The Parliamentary Library did acknowledge that the provision was in the original legislation passed by the previous Labor government and “received little attention when the bill was debated”.
Speaking to the media on Wednesday, Mr Hunt hit back at the Parliamentary Library’s claims.
“There’s an error in that analysis and that is that the clear, unchanging, absolute unconditional policy and practice of the Digital Health Agency is to implement that to the standard of a court order. That will remain the position, I think, forever,” Mr Hunt said.
“There’s been a six-year period up until now, and we now have approximately six million people on record, no materials, not one document has been released to the policy.
“The policy implementation and interpretation of that is that there will not be any document ever released without a court order, which is the standard.”
During his speech, Dr Bartone said MHR has had a “very difficult inception” over more than a decade.
“It’s been a very difficult birth and transition over the course of the journey.
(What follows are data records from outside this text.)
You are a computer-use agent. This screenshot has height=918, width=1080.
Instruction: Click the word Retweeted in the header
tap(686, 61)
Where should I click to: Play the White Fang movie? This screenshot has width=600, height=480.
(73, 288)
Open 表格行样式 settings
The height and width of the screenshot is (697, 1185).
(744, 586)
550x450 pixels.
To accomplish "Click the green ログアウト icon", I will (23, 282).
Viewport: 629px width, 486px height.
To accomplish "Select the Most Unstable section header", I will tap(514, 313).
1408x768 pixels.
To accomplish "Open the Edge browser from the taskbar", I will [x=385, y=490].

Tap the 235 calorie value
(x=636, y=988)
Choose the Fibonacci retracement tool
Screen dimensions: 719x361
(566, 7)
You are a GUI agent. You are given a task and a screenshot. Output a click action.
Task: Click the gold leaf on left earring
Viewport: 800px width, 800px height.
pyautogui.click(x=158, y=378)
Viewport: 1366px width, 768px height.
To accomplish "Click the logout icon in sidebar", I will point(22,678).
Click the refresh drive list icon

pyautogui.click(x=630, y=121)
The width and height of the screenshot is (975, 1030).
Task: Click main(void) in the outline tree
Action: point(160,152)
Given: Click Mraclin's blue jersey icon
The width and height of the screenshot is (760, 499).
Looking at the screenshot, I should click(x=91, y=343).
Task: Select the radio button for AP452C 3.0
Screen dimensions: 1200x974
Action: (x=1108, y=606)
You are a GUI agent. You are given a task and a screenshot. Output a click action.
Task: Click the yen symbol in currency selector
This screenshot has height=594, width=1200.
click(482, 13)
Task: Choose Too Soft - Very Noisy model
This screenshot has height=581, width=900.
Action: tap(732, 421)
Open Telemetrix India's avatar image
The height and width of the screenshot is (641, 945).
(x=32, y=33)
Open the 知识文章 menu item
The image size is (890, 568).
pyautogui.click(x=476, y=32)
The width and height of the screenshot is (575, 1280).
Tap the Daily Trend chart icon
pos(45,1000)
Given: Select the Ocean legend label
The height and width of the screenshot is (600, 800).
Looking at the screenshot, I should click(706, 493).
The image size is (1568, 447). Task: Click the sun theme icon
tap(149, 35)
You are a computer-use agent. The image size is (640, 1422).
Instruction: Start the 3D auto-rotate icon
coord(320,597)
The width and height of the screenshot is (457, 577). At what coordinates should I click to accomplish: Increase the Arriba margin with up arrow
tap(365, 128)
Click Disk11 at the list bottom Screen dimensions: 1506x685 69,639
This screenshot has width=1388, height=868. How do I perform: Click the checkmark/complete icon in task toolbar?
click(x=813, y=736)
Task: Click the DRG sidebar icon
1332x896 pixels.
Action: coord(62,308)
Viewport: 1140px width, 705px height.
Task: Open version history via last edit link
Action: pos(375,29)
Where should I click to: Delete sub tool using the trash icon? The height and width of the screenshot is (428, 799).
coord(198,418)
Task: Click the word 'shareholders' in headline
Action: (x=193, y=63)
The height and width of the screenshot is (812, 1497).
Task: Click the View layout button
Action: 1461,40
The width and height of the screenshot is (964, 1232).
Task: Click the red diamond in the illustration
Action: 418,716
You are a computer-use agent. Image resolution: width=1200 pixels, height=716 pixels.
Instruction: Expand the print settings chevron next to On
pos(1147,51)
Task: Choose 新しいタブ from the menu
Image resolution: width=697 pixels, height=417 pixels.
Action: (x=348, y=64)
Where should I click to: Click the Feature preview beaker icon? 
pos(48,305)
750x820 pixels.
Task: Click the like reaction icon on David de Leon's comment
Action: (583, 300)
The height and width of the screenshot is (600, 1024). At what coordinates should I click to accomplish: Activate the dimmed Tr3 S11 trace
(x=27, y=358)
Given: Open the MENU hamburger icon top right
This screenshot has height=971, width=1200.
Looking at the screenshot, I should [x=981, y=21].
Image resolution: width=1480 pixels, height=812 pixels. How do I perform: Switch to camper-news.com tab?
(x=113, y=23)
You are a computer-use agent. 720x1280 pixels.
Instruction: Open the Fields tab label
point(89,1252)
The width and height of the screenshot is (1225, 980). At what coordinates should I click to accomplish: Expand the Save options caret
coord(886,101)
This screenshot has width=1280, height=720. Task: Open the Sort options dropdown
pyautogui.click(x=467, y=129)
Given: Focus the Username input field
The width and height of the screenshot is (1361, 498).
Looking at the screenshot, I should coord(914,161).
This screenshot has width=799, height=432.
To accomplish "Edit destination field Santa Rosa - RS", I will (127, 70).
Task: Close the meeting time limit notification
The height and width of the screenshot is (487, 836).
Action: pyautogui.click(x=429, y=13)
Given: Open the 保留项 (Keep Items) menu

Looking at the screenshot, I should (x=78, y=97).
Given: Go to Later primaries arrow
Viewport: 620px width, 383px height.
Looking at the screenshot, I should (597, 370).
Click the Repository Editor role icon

There has been a lot of effort and goodwill expended in setting up this system,” he said.
“It’s not the best possible system as it currently stands but that’s because there have been so many barriers regarding interoperability, access to broadband and the state of IT in our hospitals.”
Dr Bartone said the AMA had been forced to defend the overarching merits of the MHR service due to the government’s own “poor” communications strategy.
“The reason you might think that I’m actually the front-man for the government on their promotion and campaign is because it’s been done so poorly. This is a clinical tool which we believe has clinical merit. Let’s start from there,” he said.
“We don’t want the last 10 years to be all in vain - that’s why we’re having this conversation. The communications strategy by the authority leaves a lot to be desired, so we’re filling that void because we still see that there is utility in the product.
“It’s the start of an even longer trek – it’s not going to be solved overnight.”